Adversarial Text Purification: A Large Language Model Approach for Defense

Raha Moraffah, Shubh Khandelwal, Amrita Bhattacharjee, Huan Liu
2024-02-05
Abstract:Adversarial purification is a defense mechanism for safeguarding classifiers against adversarial attacks without knowing the type of attacks or training of the classifier. These techniques characterize and eliminate adversarial perturbations from the attacked inputs, aiming to restore purified samples that retain similarity to the initially attacked ones and are correctly classified by the classifier. Due to the inherent challenges associated with characterizing noise perturbations for discrete inputs, adversarial text purification has been relatively unexplored. In this paper, we investigate the effectiveness of adversarial purification methods in defending text classifiers. We propose a novel adversarial text purification that harnesses the generative capabilities of Large Language Models (LLMs) to purify adversarial text without the need to explicitly characterize the discrete noise perturbations.

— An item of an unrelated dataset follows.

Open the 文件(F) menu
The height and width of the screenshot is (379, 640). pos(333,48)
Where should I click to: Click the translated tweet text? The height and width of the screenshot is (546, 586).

We utilize prompt engineering to exploit LLMs for recovering the purified examples for given adversarial examples such that they are semantically similar and correctly classified. Our proposed method demonstrates remarkable performance over various classifiers, improving their accuracy under the attack by over 65% on average.
Cryptography and Security,Machine Learning,Artificial Intelligence,Computation and Language
What problem does this paper attempt to address?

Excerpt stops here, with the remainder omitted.